2) Detecting malicious executables using multi-level features: We present a scalable and multi-level feature extraction technique to detect malicious executables. We propose a novel combination of three different kinds of features at different levels of abstraction. These are binary n-grams, assembly instruction sequences, and Dynamic Link Library (DLL) function calls; extracted from binary executables, disassembled executables, and executable headers, respectively. We also propose an efficient and scalable feature extraction technique, and apply this technique on a large corpus of real benign and malicious executables. The above mentioned features are extracted from the corpus data and a classifier is trained, which achieves high accuracy and low false positive rate in detecting malicious executables. Our model is compared against other feature-based approaches for malicious code detection, and found to be more efficient in terms of detection accuracy and false alarm rate.

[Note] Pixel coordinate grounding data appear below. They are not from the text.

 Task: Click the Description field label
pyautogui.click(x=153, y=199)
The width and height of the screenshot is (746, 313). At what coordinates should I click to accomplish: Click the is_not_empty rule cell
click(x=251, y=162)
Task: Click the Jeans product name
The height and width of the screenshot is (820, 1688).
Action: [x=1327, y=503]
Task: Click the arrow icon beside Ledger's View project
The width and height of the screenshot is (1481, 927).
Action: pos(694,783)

3) Detecting Remote Exploits using Data Mining: We describe a Data Mining based Exploit code detector (DExtor),, to protect network services. The main assumption of our work is that normal traffic into the network services contain only data, whereas exploit code contains code. Thus, the “exploit code detection” problem reduces to “code detection” problem. DExtor is an application-layer attack blocker, which is deployed between a web service and its corresponding firewall. The system is first trained with real training data containing both exploit code, and normal traffic. Training is performed by applying binary disassembly on the training data, extracting features, and training a classifier. Once trained, DExtor is deployed in the network to detect exploit code and protect the network service. We evaluate DExtor with a large collection of real exploit code and normal data. Our results show that DExtor can detect almost all exploit code with negligible false alarm rate. We also compare DExtor with other published works and prove its effectiveness.

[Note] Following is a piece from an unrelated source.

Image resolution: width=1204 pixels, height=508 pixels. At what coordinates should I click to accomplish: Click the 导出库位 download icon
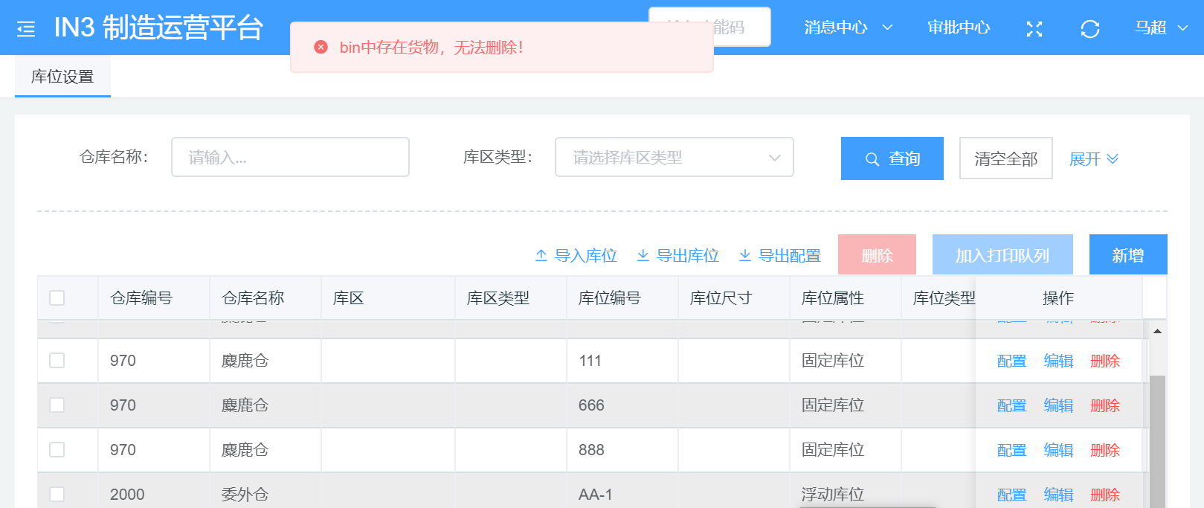pyautogui.click(x=643, y=256)
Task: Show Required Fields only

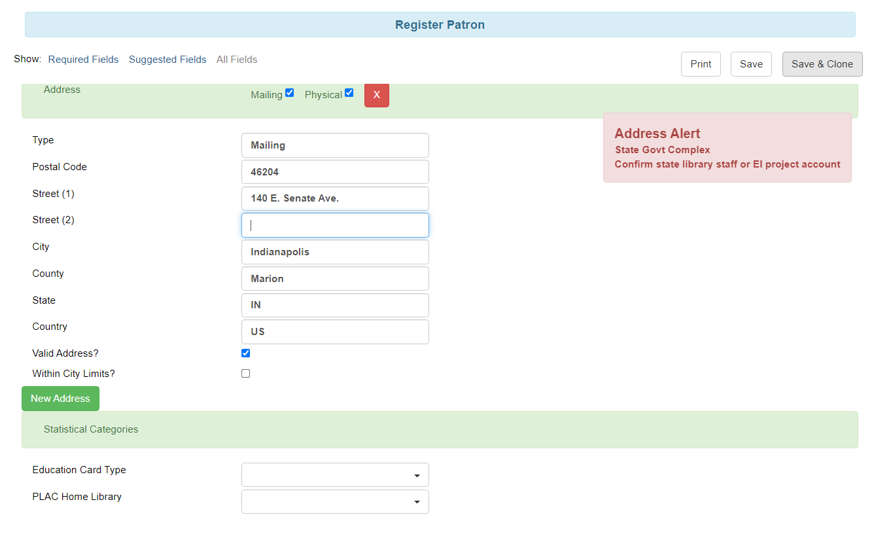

4) Intrusion detection using network traffic mining: We show how network traffic mining can be mapped to a data stream mining problem, and propose an enhanced data stream classification technique to detect peer to peer botnet traffic. Botnet is a network of compromised host under the control of a single human attacker, called botmaster. Botmaster uses his botnet for malicious activities such as spamming, phishing, DDoS attack, extortion, and so on. Botnet traffic can be considered as stream data having two important properties: infinite length and drifting concept. Thus, stream data classification technique is more appealing to botnet detection than simple classification technique. We propose a multi-partition, multi-chunk ensemble classifier based data mining technique to classify concept-drifting stream data. We have also tested our technique on both botnet traffic and simulated data, and obtained better detection accuracies compared to other published works.

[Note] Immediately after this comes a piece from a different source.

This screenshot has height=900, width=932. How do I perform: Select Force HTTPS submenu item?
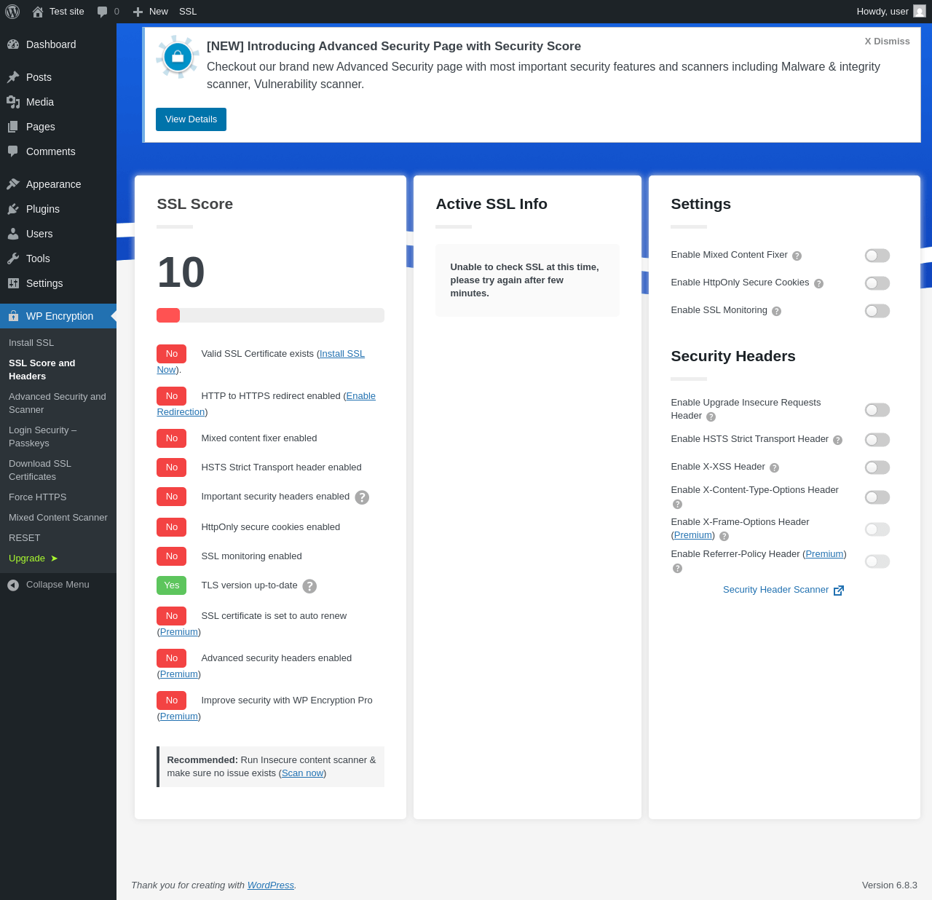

5) A practical approach for network intrusion detection:  We have already discussed how network traffic mining problem can be mapped to data stream mining. Recent approaches in classifying data streams are based on supervised learning algorithms, which can be trained with labeled data only. Manual labeling of data is both costly and time consuming. Therefore, in a real streaming environment, where large volume of data appears at a high speed, only a small fraction of the data can be labeled. Thus, only a limited number of instances will be available for training/updating the classification models, leading to poorly trained classifiers. We apply a novel technique to overcome this problem by utilizing both unlabeled and labeled instances to train/update the classification model. Each classification model is built as a collection of micro-clusters using semi-supervised clustering, and an ensemble of these models is used to classify unlabeled data using nearest neighbor algorithm. Empirical evaluation on both synthetic and real traffic, including botnet traffic, reveals that our approach, using only a small amount of labeled data for training outperforms state-of-the-art stream classification algorithms that use five times more labeled data than our approach.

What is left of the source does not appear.